- Data shown -
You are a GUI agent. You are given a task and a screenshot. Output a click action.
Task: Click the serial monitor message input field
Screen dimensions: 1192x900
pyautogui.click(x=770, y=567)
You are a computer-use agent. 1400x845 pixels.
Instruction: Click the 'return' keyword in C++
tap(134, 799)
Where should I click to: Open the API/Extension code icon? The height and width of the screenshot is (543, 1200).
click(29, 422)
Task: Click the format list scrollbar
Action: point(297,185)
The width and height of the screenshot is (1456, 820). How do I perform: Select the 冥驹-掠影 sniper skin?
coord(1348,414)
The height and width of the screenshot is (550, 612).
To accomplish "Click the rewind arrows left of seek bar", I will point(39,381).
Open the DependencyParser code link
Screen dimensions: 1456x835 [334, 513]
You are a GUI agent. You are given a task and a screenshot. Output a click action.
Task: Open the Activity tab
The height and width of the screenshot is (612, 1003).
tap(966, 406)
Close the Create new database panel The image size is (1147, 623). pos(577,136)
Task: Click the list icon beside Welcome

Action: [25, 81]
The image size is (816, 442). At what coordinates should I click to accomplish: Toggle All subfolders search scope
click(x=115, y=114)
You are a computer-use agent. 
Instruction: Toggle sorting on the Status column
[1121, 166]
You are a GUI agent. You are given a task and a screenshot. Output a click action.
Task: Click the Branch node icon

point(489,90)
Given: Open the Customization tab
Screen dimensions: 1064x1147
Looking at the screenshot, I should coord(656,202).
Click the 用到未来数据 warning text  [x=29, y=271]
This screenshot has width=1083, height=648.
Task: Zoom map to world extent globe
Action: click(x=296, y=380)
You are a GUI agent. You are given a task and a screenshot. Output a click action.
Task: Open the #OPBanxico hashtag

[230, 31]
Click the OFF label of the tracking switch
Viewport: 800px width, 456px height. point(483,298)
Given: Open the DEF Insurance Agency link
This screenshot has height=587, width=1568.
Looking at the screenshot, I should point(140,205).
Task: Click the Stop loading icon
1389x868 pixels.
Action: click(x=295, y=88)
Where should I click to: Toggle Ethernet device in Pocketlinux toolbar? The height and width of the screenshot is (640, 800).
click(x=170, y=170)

- Problem to work on -
Restate every line of the data above exactly as it was written.

- Task solution -
You are a GUI agent. You are given a task and a screenshot. Output a click action.
Task: Click the serial monitor message input field
Screen dimensions: 1192x900
pyautogui.click(x=770, y=567)
You are a computer-use agent. 1400x845 pixels.
Instruction: Click the 'return' keyword in C++
tap(134, 799)
Where should I click to: Open the API/Extension code icon? The height and width of the screenshot is (543, 1200).
click(29, 422)
Task: Click the format list scrollbar
Action: point(297,185)
The width and height of the screenshot is (1456, 820). How do I perform: Select the 冥驹-掠影 sniper skin?
coord(1348,414)
The height and width of the screenshot is (550, 612).
To accomplish "Click the rewind arrows left of seek bar", I will point(39,381).
Open the DependencyParser code link
Screen dimensions: 1456x835 [334, 513]
You are a GUI agent. You are given a task and a screenshot. Output a click action.
Task: Open the Activity tab
The height and width of the screenshot is (612, 1003).
tap(966, 406)
Close the Create new database panel The image size is (1147, 623). pos(577,136)
Task: Click the list icon beside Welcome

Action: [25, 81]
The image size is (816, 442). At what coordinates should I click to accomplish: Toggle All subfolders search scope
click(x=115, y=114)
You are a computer-use agent. 
Instruction: Toggle sorting on the Status column
[1121, 166]
You are a GUI agent. You are given a task and a screenshot. Output a click action.
Task: Click the Branch node icon

point(489,90)
Given: Open the Customization tab
Screen dimensions: 1064x1147
Looking at the screenshot, I should coord(656,202).
Click the 用到未来数据 warning text  [x=29, y=271]
This screenshot has width=1083, height=648.
Task: Zoom map to world extent globe
Action: click(x=296, y=380)
You are a GUI agent. You are given a task and a screenshot. Output a click action.
Task: Open the #OPBanxico hashtag

[230, 31]
Click the OFF label of the tracking switch
Viewport: 800px width, 456px height. point(483,298)
Given: Open the DEF Insurance Agency link
This screenshot has height=587, width=1568.
Looking at the screenshot, I should point(140,205).
Task: Click the Stop loading icon
1389x868 pixels.
Action: click(x=295, y=88)
Where should I click to: Toggle Ethernet device in Pocketlinux toolbar? The height and width of the screenshot is (640, 800).
click(x=170, y=170)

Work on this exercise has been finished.